(Dataset entries)
--

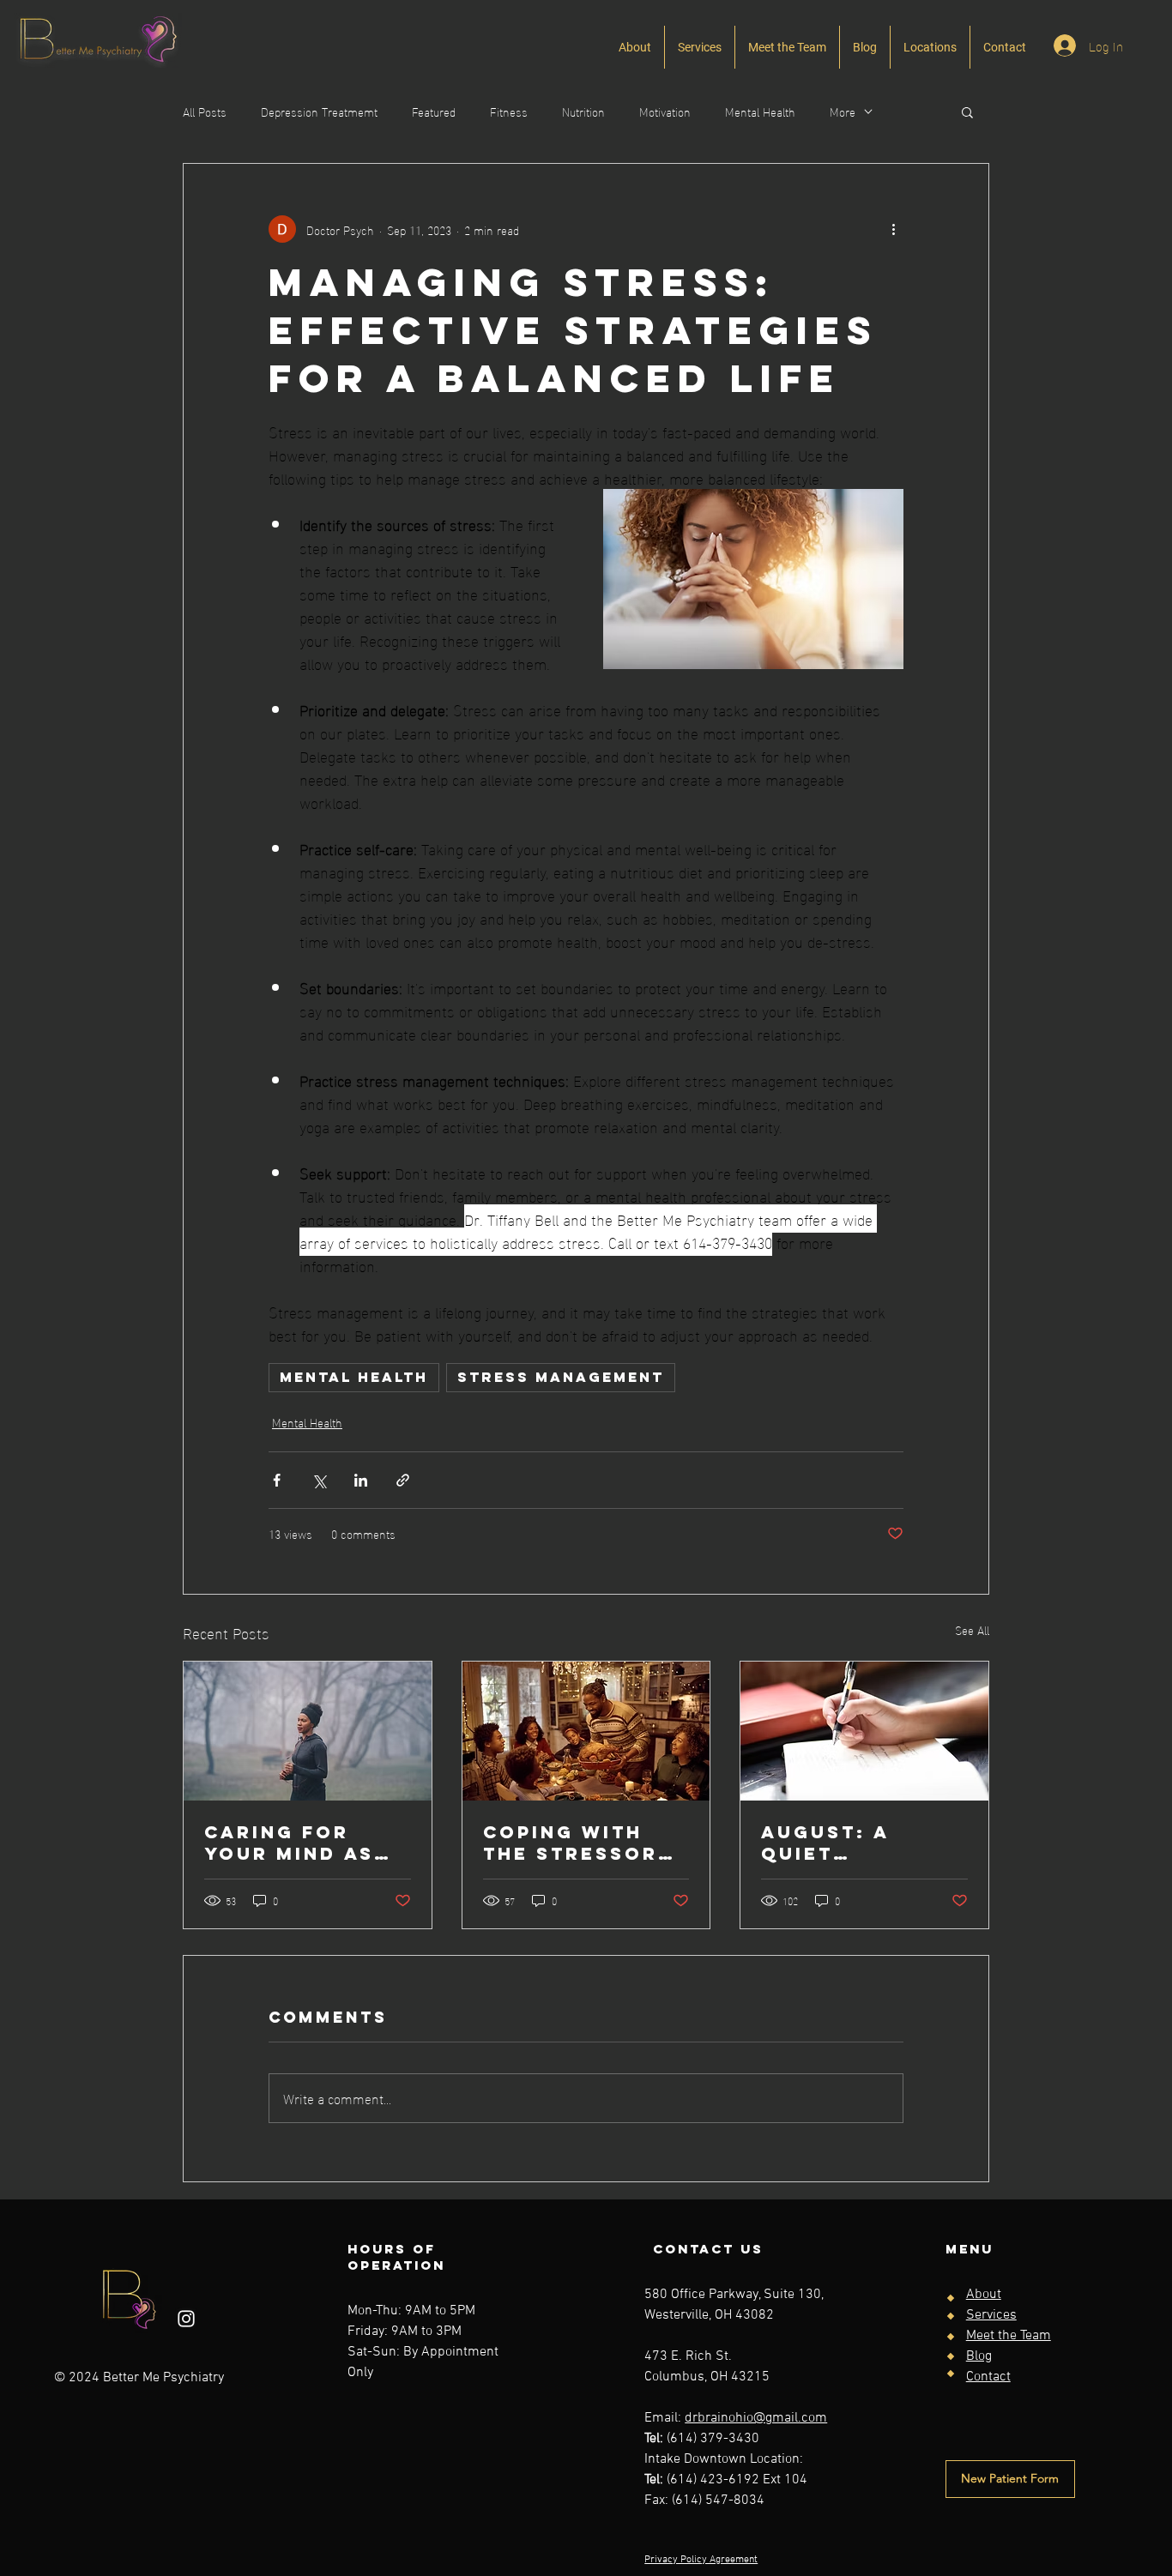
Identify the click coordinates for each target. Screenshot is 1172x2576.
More (842, 111)
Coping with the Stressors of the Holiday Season (580, 1842)
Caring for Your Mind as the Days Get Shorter (289, 1842)
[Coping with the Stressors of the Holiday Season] (586, 1731)
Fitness (509, 111)
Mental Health (760, 111)
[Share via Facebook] (277, 1480)
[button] (967, 111)
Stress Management (560, 1376)
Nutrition (583, 111)
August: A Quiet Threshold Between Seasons (831, 1842)
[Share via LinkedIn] (361, 1480)
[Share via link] (403, 1480)
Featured (434, 111)
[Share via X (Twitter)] (319, 1480)
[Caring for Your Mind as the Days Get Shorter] (308, 1731)
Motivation (665, 111)
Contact (988, 2377)
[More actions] (893, 229)
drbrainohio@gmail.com (756, 2418)
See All (972, 1630)
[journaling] (864, 1731)
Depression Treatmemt (319, 111)
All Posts (205, 111)
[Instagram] (186, 2319)
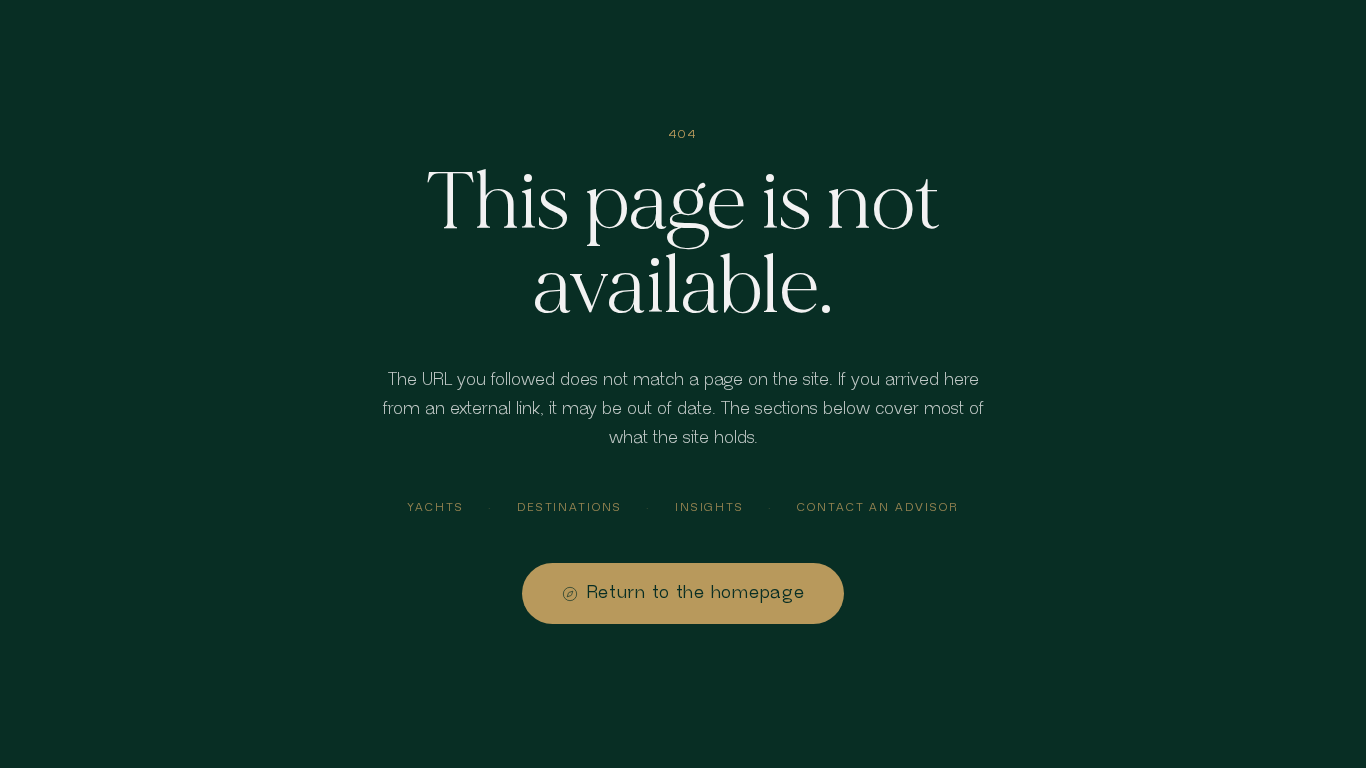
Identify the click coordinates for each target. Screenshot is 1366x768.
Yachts (435, 507)
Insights (709, 507)
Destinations (569, 507)
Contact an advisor (878, 507)
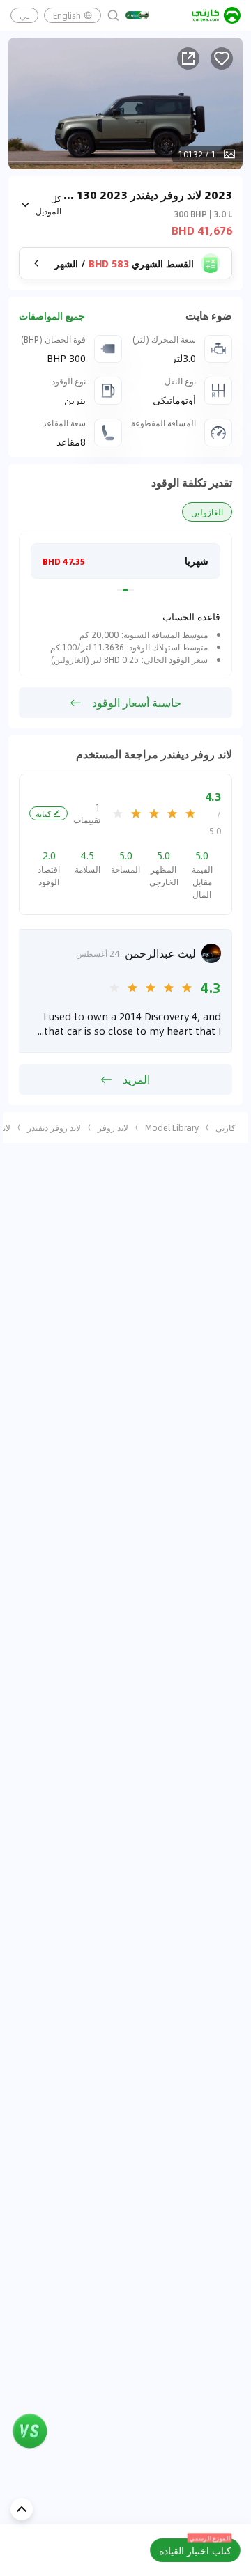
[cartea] (216, 15)
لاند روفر (113, 1127)
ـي (24, 15)
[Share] (188, 58)
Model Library (172, 1127)
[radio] (190, 813)
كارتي (225, 1127)
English (67, 15)
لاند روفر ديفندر (54, 1127)
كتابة (44, 813)
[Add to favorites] (222, 58)
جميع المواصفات (52, 316)
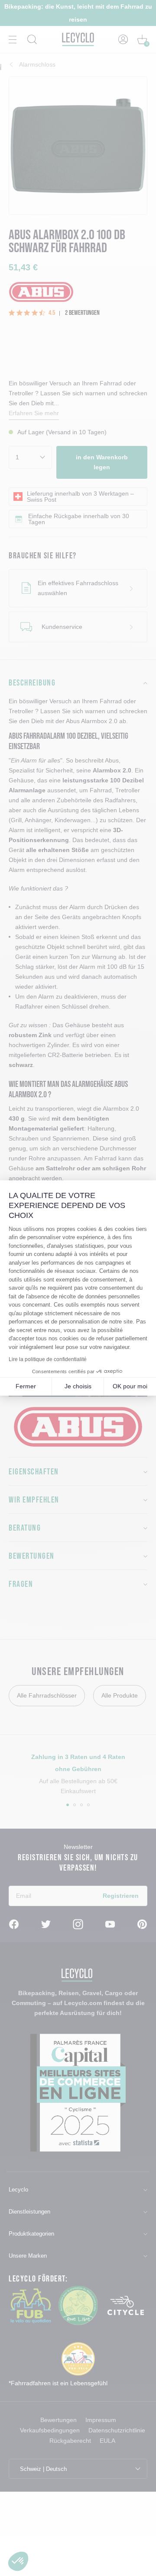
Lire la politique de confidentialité (48, 1359)
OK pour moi (130, 1386)
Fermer (26, 1386)
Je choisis (78, 1386)
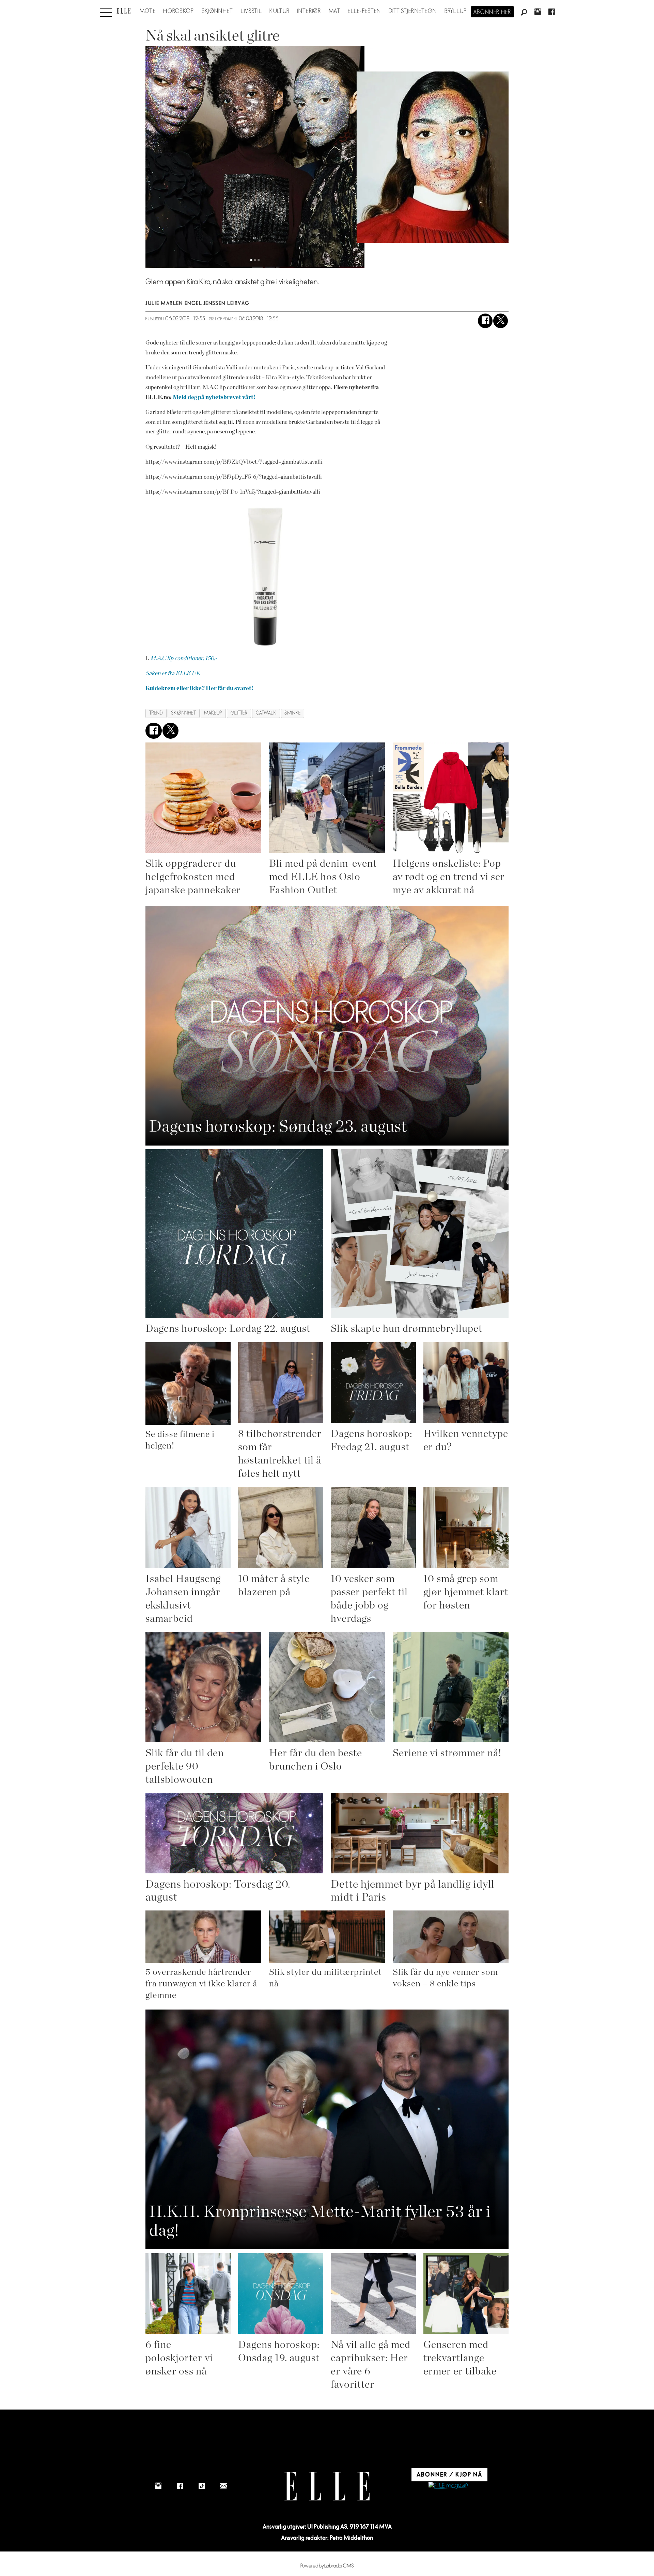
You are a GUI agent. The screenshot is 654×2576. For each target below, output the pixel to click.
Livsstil (251, 11)
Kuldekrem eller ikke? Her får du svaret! (199, 688)
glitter (239, 713)
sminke (292, 713)
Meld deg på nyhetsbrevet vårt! (214, 397)
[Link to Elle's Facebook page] (179, 2486)
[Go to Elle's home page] (327, 2486)
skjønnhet (183, 713)
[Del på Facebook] (485, 321)
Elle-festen (364, 11)
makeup (213, 713)
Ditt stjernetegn (413, 11)
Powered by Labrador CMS (327, 2566)
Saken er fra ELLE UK (172, 673)
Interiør (309, 11)
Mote (148, 11)
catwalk (266, 713)
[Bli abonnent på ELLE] (448, 2486)
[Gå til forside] (123, 11)
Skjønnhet (217, 11)
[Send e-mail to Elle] (223, 2486)
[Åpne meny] (106, 10)
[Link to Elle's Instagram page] (158, 2486)
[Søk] (524, 12)
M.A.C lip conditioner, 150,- (183, 658)
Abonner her (492, 12)
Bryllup (456, 11)
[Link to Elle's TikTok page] (201, 2486)
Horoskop (178, 11)
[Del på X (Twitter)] (500, 321)
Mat (334, 11)
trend (156, 713)
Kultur (279, 11)
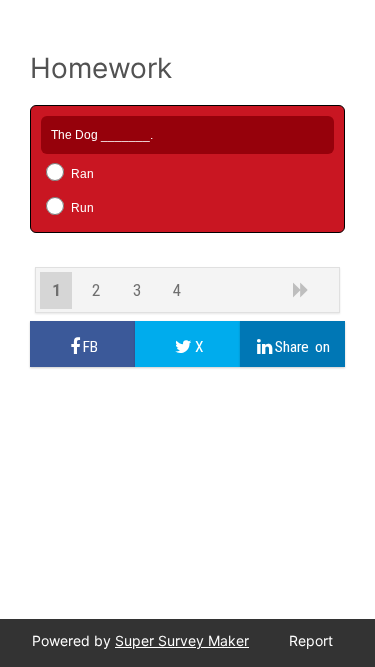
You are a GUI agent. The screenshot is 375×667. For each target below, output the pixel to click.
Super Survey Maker (182, 640)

--

▶ **WORK ORDER**
Pictures excluded, set down all the entries exactly.

▶ **RESPONSE**
Identify the click coordinates for each target. Screenshot is 1172x2576.
More (842, 111)
Coping with the Stressors of the Holiday Season (580, 1842)
Caring for Your Mind as the Days Get Shorter (289, 1842)
[Coping with the Stressors of the Holiday Season] (586, 1731)
Fitness (509, 111)
Mental Health (760, 111)
[Share via Facebook] (277, 1480)
[button] (967, 111)
Stress Management (560, 1376)
Nutrition (583, 111)
August: A Quiet Threshold Between Seasons (831, 1842)
[Share via LinkedIn] (361, 1480)
[Share via link] (403, 1480)
Featured (434, 111)
[Share via X (Twitter)] (319, 1480)
[Caring for Your Mind as the Days Get Shorter] (308, 1731)
Motivation (665, 111)
Contact (988, 2377)
[More actions] (893, 229)
drbrainohio@gmail.com (756, 2418)
See All (972, 1630)
[journaling] (864, 1731)
Depression Treatmemt (319, 111)
All Posts (205, 111)
[Instagram] (186, 2319)
Identify the click coordinates for each target. Screenshot is 1366x768.
Yachts (435, 507)
Insights (709, 507)
Destinations (569, 507)
Contact an advisor (878, 507)
[cartea] (216, 15)
لاند روفر (113, 1127)
ـي (24, 15)
[Share] (188, 58)
Model Library (172, 1127)
[radio] (190, 813)
كارتي (225, 1127)
English (67, 15)
لاند روفر ديفندر (54, 1127)
كتابة (44, 813)
[Add to favorites] (222, 58)
جميع المواصفات (52, 316)
Lire la politique de confidentialité (48, 1359)
OK pour moi (130, 1386)
Fermer (26, 1386)
Je choisis (78, 1386)
You are a GUI agent. The screenshot is 654×2576. For each target below, output the pixel to click.
Livsstil (251, 11)
Kuldekrem eller ikke? Her får du svaret! (199, 688)
glitter (239, 713)
sminke (292, 713)
Meld deg på nyhetsbrevet vårt! (214, 397)
[Link to Elle's Facebook page] (179, 2486)
[Go to Elle's home page] (327, 2486)
skjønnhet (183, 713)
[Del på Facebook] (485, 321)
Elle-festen (364, 11)
makeup (213, 713)
Ditt stjernetegn (413, 11)
Powered by Labrador CMS (327, 2566)
Saken er fra ELLE UK (172, 673)
Interiør (309, 11)
Mote (148, 11)
catwalk (266, 713)
[Bli abonnent på ELLE] (448, 2486)
[Gå til forside] (123, 11)
Skjønnhet (217, 11)
[Send e-mail to Elle] (223, 2486)
[Åpne meny] (106, 10)
[Link to Elle's Instagram page] (158, 2486)
[Søk] (524, 12)
M.A.C lip conditioner, 150,- (183, 658)
Abonner her (492, 12)
Bryllup (456, 11)
[Link to Elle's TikTok page] (201, 2486)
Horoskop (178, 11)
[Del på X (Twitter)] (500, 321)
Mat (334, 11)
trend (156, 713)
Kultur (279, 11)
You are a GUI agent. The screenshot is 375×667. For each target below, output the pixel to click.
Super Survey Maker (182, 640)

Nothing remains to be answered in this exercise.